Story by David Doege
Reprinted with permission of the
Milwaukee Business Journal

Feb. 25 - Pat Downs knows firsthand the multitude of steps between inventing a product and getting it into the marketplace.

More than two years after Downs and his partners began work on Jenda, a lifetime voice calendar for the home or office, they've yet to put it on store shelves.

"The problem is that the big stores won't take one product from one supplier," said Downs, a Story Hill resident and Milwaukee business owner whose group has sold about 2,000 of the battery-operated devices primarily over the Web and through trade show contacts since getting the first shipment from a manufacturer in December 2006.

But in the past few months, Downs and his partners have taken a big step toward getting Jenda in stores.

"We've found a network to get into stores," said Lora Hyler, whose Mequon firm, Hyler Communications, was brought in to help Downs' group market Jenda. "We've made some contacts and now we have high hopes."

Downs has traveled the invention road before.

His primary business, All-Pak Services LLC -- a firm on Milwaukee's west side that packs, wraps and assembles a variety of products for manufacturers -- had a customer in 1996 that needed a process for quickly applying multiple uniform portions of glue during assembly. Downs and his partner at All-Pak Services, Bob Borovsky, created Glue Dots, like-sized dollops of glue on rolls of wax paper.

The group patented the product and sold it four years later to Ellsworth Adhesives, a Germantown-based corporation that distributes sealants, adhesives, tapes, lubricants and soldering products.

"They were in a business that used them and they turned it into a consumer product extremely against the odds," said Keith Baxter, the Milwaukee patent attorney for Downs and Borovsky. "I like this product (Jenda), but it's a different situation than with glue dots."

Downs, Borovsky and Downs' nephew, John Downs, cooked up the Jenda concept in 2005 as an electronic means of calendaring busy family schedules.

"My husband travels a lot," said Tammy Downs, John Downs' wife. "Keeping track of his schedule and family events was a major difficulty.

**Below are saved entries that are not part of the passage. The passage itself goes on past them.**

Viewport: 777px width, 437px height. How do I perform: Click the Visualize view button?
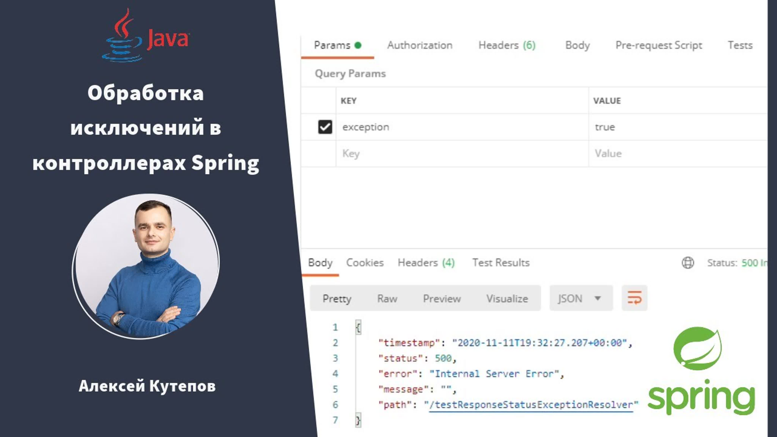[x=507, y=299]
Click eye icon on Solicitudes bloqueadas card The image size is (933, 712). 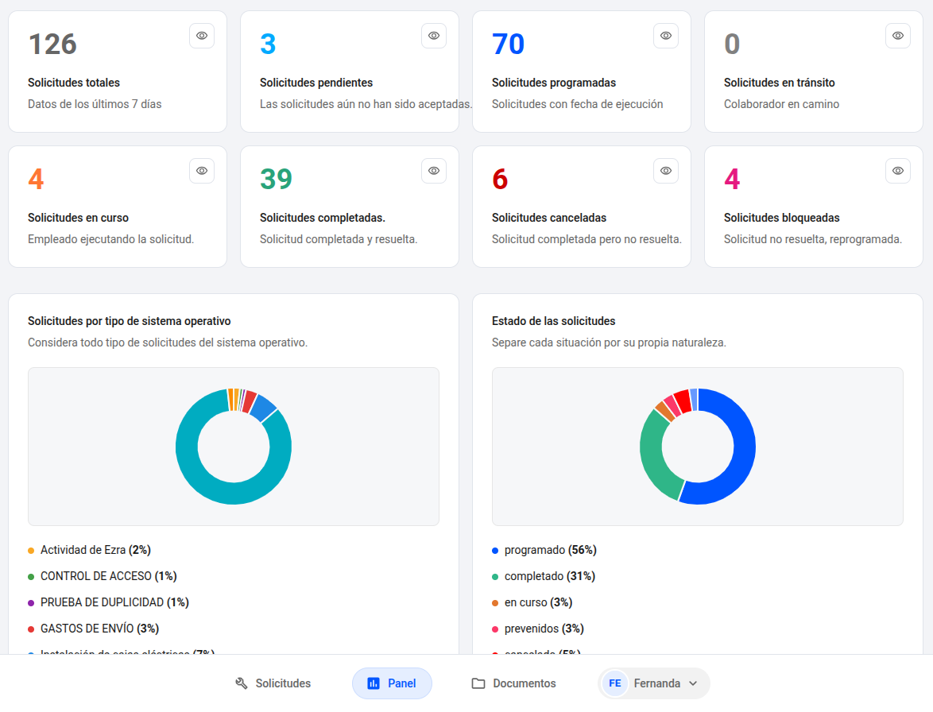898,171
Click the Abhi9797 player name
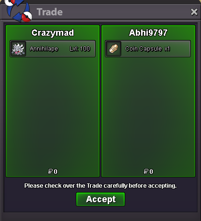201x221 pixels. [148, 33]
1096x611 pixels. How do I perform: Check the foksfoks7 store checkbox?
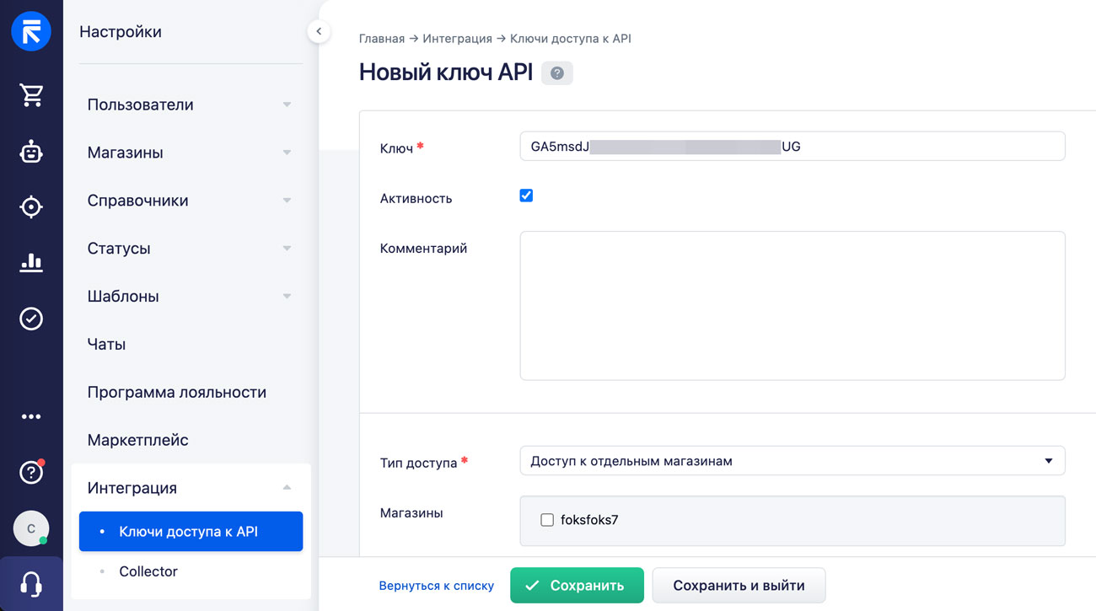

"We talked about how nice it would be if we could push a button and find out everything we have scheduled."

With some help from a retired engineer, they paired a perpetual clock with a perpetual calendar that enables a person to program reminders by pressing a few touchpad keys and recording a verbal description of an event, meeting or anniversary to occur on a given day.

When that day arrives, a light blinks, and with more fingerwork, the message is played back. Reminders can be recorded for future days, weeks or years, and the device, smaller than most laptops, can be slapped on a fridge with magnets, affixed to a wall with screws, or placed on a desk or counter.

They're being sold now on the Web for $39.95 each.

Pat Downs decided early on to apply for patents on Jenda's design and software. But Baxter said the decision about seeking a patent usually involves pretty intense soul-searching.

"I think a lot of people with good ideas don't want patents," Baxter said. "The majority of patents are on things that nobody wants to buy.

"That's not to say that they're not good ideas. But a patent for something fairly simple will cost you $10,000 by the time the dust settles, and that's a low number. It could go much higher."

Moreover, the process for obtaining a patent can drag on for two years, and by that time, what seemed like a good product may no longer be in favor, Baxter noted.

"You have to be sure you've got something that will be more than a fad," he said.

In early 2006, Pat Downs and Borovsky contracted with Design Interchange, of Racine, for Jenda's touchpad layout. Then, Pat Downs and Borovsky flew to Singapore, ferried to the island of Batam off the country's south coast and visited HDK Technologies, the company they eventually chose to manufacture Jenda.

In early 2006, Pat Downs and Borovsky contracted with Design Interchange, of Racine, for Jenda's touchpad layout. Then, Pat Downs and Borovsky flew to Singapore, ferried to the island of Batam off the country's south coast and visited HDK Technologies, the company they eventually chose to manufacture Jenda.

In mid-2006, Pat Downs, Borovsky and two silent partners pooled an undisclosed amount of money, took out a line of credit and formed Finger-String Inc., to produce Jenda.

"The name comes from tying a string around your finger to remember something you have to do," Pat Downs explained.

The first shipment of 500 Jendas arrived in December 2006. The partners created a Web site (www.buyjenda.com) to sell Jenda on the Internet, and in the spring of 2007 they ran a commercial on local television in the 4 a.m. to 9 a.m. time slot.

"That (commercial) didn't really seem to do much because there just aren't many people watching television during that period," Pat Downs said.

Finger-String retained Hyler in April 2007 to develop contacts with the media and organizations that involve senior citizens, a group Finger-String believes would find Jenda attractive.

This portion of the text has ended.